Your task => Pick out each of the lines below that contains the string "height", matching case exactly, and copy those lines in full.

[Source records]
┌──

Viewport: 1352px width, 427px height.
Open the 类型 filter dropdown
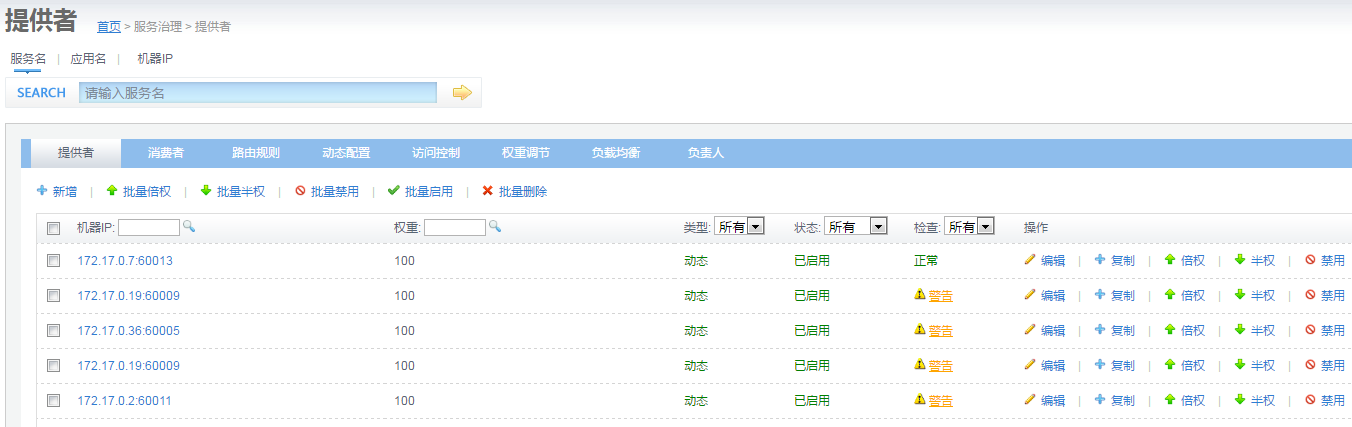[x=739, y=227]
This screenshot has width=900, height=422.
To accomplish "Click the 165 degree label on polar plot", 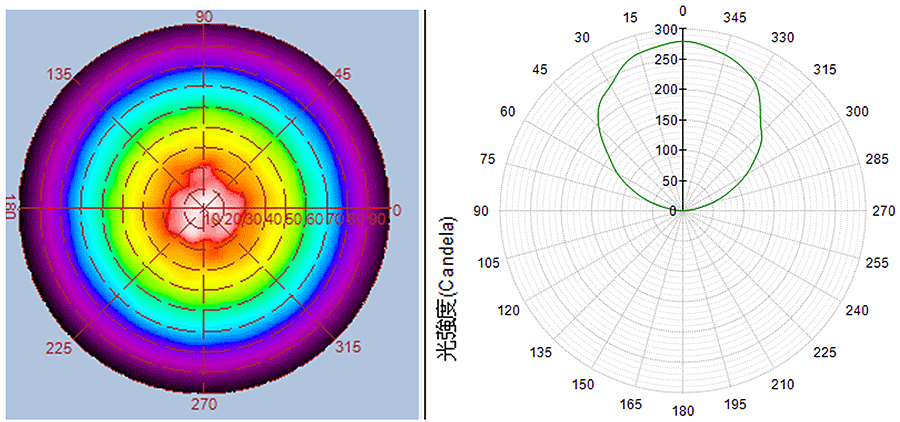I will (630, 403).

└──

Task response =>
Viewport: 1352px width, 427px height.
This screenshot has width=900, height=422.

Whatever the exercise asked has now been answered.